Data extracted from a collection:
====================

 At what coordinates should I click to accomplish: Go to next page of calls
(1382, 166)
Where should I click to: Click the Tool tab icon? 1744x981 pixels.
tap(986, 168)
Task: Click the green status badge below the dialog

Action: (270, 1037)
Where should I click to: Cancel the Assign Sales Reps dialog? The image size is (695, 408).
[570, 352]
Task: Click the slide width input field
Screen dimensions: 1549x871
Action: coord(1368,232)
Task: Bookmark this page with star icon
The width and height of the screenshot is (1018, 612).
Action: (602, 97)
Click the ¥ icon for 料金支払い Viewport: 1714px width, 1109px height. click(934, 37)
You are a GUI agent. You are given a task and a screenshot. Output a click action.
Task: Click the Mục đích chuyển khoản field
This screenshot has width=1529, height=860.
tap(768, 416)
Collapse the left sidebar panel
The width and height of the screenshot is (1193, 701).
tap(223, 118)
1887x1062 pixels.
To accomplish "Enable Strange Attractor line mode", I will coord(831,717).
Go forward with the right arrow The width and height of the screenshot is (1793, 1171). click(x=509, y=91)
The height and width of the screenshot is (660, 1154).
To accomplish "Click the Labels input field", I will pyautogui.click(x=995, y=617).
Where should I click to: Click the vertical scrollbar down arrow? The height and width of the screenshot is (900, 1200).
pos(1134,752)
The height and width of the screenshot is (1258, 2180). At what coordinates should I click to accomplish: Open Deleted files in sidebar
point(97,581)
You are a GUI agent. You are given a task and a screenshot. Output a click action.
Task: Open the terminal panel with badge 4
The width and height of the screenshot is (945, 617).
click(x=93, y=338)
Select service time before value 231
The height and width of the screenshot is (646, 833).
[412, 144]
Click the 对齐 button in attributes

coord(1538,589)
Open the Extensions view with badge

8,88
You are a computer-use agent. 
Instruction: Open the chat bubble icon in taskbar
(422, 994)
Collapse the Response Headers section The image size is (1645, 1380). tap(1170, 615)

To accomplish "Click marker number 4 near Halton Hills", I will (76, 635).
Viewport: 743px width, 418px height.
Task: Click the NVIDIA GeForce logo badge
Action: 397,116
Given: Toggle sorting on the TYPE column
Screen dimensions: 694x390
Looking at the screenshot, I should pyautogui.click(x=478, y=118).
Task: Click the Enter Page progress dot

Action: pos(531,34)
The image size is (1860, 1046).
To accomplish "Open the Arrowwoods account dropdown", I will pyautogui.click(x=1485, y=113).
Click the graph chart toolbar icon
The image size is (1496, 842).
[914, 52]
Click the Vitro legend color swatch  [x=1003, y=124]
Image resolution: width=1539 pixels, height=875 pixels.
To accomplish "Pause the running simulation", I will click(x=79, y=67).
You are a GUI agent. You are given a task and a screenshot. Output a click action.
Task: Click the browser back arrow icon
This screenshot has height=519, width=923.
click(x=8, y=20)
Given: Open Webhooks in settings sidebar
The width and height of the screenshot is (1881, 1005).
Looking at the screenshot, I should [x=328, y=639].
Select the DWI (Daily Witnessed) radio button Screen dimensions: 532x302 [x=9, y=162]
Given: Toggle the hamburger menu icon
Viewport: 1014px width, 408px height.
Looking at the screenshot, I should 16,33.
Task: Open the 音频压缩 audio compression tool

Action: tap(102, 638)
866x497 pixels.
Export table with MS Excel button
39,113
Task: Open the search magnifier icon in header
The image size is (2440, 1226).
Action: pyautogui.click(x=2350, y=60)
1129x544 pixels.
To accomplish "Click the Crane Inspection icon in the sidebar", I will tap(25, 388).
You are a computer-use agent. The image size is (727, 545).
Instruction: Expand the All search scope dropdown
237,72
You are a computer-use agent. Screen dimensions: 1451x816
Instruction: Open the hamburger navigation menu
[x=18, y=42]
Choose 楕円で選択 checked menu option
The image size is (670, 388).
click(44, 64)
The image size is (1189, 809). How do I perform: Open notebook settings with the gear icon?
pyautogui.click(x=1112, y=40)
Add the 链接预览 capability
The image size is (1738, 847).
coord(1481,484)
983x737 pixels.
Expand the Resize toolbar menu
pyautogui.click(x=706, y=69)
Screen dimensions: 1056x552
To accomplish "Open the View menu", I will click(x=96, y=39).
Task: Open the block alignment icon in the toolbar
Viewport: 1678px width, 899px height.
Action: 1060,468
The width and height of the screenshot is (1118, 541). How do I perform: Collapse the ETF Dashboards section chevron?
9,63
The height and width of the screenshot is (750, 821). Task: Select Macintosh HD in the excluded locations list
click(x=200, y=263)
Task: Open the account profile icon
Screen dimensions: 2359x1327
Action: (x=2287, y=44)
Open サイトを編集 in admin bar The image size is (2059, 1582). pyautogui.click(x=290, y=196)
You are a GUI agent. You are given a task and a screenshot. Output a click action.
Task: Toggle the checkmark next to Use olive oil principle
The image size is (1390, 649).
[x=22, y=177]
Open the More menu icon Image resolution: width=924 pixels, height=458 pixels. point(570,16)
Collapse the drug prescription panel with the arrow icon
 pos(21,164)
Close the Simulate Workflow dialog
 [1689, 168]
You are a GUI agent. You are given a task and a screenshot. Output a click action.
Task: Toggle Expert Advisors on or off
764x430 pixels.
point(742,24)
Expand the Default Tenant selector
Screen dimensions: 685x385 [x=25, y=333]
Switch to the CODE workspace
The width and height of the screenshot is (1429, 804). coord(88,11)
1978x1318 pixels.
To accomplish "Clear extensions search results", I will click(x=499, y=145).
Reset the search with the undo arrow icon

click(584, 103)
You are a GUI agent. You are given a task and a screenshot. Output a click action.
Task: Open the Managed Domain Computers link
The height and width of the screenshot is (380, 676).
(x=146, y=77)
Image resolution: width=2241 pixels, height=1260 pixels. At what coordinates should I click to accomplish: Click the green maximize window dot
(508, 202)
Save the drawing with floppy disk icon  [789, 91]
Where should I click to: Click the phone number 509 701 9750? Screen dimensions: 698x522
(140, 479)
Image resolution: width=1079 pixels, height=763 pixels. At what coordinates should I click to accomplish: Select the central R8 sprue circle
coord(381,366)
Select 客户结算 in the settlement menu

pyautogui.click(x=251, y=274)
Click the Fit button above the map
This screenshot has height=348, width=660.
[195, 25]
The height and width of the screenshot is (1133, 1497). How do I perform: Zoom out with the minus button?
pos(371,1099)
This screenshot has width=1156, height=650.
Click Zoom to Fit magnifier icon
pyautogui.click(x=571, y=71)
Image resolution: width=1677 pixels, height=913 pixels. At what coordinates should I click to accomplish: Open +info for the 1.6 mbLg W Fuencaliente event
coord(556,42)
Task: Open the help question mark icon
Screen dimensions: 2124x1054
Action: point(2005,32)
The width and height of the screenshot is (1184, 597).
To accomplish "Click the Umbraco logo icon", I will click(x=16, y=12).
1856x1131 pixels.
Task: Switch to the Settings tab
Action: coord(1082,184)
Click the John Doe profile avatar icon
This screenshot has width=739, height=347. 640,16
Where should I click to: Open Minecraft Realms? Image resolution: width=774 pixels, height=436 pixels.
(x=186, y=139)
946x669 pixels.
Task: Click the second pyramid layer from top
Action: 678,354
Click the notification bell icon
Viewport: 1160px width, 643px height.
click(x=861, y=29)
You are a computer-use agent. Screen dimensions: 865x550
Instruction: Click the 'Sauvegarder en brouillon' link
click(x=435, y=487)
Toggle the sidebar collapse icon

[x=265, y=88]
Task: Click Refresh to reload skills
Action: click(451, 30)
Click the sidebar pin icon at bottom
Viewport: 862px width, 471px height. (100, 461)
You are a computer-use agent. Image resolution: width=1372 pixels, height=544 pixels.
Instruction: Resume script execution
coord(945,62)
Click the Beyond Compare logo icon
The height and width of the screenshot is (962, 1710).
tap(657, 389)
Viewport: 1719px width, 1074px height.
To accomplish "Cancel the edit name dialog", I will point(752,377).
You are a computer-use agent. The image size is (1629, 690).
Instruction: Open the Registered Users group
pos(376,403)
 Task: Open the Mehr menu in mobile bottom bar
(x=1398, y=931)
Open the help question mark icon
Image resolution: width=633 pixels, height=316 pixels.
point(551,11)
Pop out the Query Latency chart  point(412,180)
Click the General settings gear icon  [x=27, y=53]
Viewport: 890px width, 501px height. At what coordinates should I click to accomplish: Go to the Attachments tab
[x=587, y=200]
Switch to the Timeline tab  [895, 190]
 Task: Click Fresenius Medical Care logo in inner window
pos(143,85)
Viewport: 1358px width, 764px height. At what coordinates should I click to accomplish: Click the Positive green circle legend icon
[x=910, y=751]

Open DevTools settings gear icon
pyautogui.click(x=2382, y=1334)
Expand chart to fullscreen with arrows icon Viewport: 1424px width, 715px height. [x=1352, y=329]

====================

WORK REQUEST> Print every line from the one that contains "Open DevTools settings gear icon" to the end of the records, exactly as written, and nothing more.

TASK OUTPUT>
Open DevTools settings gear icon
pyautogui.click(x=2382, y=1334)
Expand chart to fullscreen with arrows icon Viewport: 1424px width, 715px height. [x=1352, y=329]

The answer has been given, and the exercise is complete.